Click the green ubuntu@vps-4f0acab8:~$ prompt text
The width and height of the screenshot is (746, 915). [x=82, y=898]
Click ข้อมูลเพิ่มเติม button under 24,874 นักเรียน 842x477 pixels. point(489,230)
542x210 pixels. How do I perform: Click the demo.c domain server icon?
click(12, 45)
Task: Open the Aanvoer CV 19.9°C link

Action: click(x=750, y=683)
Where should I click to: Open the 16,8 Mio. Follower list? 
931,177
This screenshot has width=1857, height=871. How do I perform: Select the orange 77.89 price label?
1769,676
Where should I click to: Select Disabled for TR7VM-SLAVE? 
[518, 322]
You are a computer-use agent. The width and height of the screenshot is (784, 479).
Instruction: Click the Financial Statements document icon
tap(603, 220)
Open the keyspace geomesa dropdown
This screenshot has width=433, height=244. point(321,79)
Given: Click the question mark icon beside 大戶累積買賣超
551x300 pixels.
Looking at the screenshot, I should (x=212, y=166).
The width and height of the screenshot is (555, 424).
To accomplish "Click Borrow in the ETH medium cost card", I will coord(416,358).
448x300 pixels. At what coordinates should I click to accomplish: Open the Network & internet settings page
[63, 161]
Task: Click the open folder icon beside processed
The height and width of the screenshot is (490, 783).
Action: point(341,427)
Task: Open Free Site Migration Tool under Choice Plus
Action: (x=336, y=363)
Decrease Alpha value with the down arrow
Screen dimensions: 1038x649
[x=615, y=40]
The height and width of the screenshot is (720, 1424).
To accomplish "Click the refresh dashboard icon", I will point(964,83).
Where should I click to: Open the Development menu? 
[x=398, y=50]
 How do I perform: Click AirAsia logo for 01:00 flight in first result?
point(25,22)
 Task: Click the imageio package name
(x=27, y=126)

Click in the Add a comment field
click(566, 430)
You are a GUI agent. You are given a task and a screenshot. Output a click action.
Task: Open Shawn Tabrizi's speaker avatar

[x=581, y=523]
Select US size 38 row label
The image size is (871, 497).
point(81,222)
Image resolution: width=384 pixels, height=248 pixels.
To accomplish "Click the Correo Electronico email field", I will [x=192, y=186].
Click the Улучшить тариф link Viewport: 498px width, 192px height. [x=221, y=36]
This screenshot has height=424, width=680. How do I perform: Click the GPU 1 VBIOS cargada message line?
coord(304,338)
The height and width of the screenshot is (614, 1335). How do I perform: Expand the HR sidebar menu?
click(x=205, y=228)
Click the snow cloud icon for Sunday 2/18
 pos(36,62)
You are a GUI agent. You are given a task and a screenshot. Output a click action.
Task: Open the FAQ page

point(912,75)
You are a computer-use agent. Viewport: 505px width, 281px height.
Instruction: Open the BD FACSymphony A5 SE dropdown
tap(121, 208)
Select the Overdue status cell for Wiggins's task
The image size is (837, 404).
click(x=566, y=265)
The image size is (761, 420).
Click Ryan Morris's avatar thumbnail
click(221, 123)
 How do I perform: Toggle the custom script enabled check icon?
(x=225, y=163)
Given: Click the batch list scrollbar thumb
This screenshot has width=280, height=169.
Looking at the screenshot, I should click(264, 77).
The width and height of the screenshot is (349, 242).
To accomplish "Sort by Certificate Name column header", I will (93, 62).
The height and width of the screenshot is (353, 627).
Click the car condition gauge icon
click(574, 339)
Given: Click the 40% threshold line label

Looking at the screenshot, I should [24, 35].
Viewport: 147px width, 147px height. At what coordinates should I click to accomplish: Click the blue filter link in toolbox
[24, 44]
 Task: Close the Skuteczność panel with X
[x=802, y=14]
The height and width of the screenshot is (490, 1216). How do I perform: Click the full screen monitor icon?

**PROBLEM TO WORK ON**
Your reply should be the number of lines in the entries that contain "agent", nothing more.

**ANSWER TO THIS TASK**
4